Skip the pictures. Transcribe exactly the lines from the line containing "The image size is (600, 1067)." to the end of the listing.

********************

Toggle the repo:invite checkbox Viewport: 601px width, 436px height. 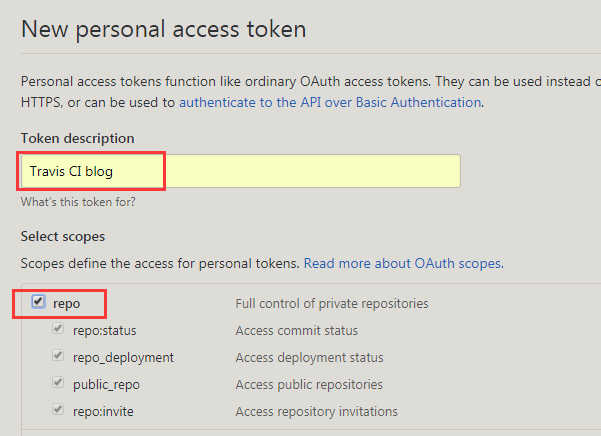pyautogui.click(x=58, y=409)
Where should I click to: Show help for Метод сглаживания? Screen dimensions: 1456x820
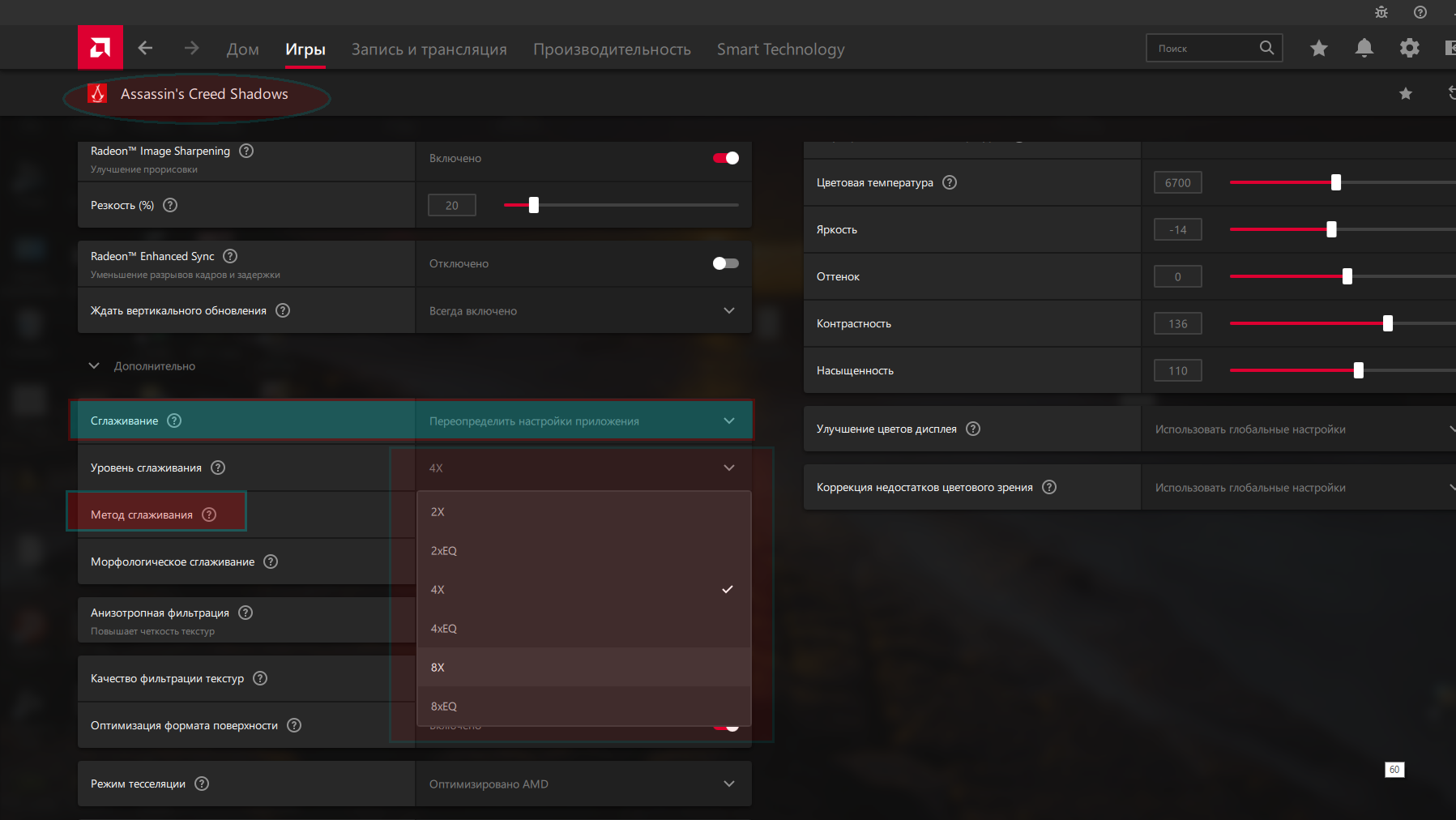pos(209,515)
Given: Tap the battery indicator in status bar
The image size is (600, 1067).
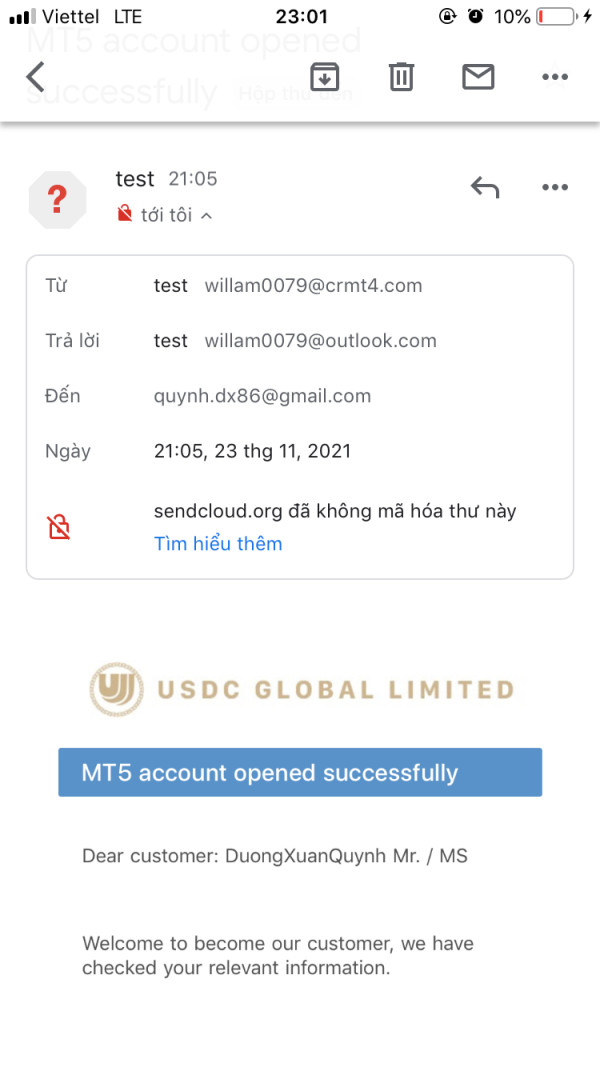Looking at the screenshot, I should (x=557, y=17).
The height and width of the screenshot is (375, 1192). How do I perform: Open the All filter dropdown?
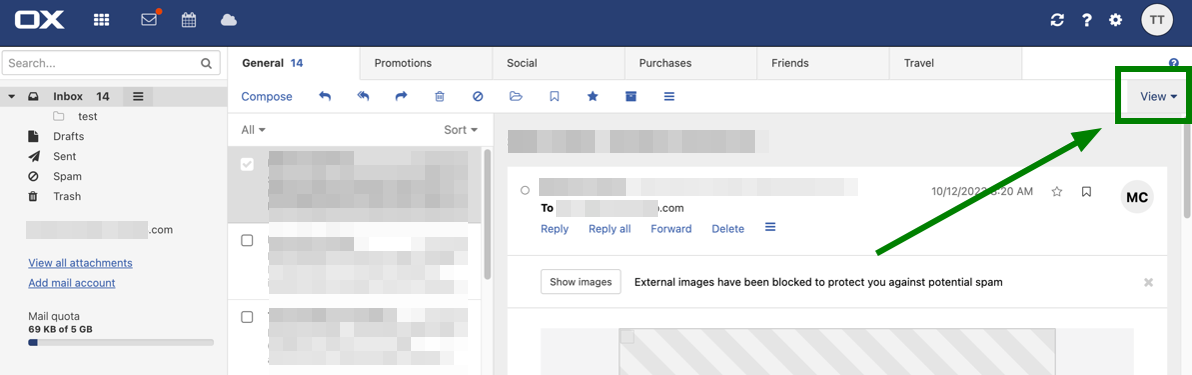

********************

TASK SOLUTION:
The image size is (600, 1067).
Looking at the screenshot, I should (x=557, y=17).
The height and width of the screenshot is (375, 1192). How do I perform: Open the All filter dropdown?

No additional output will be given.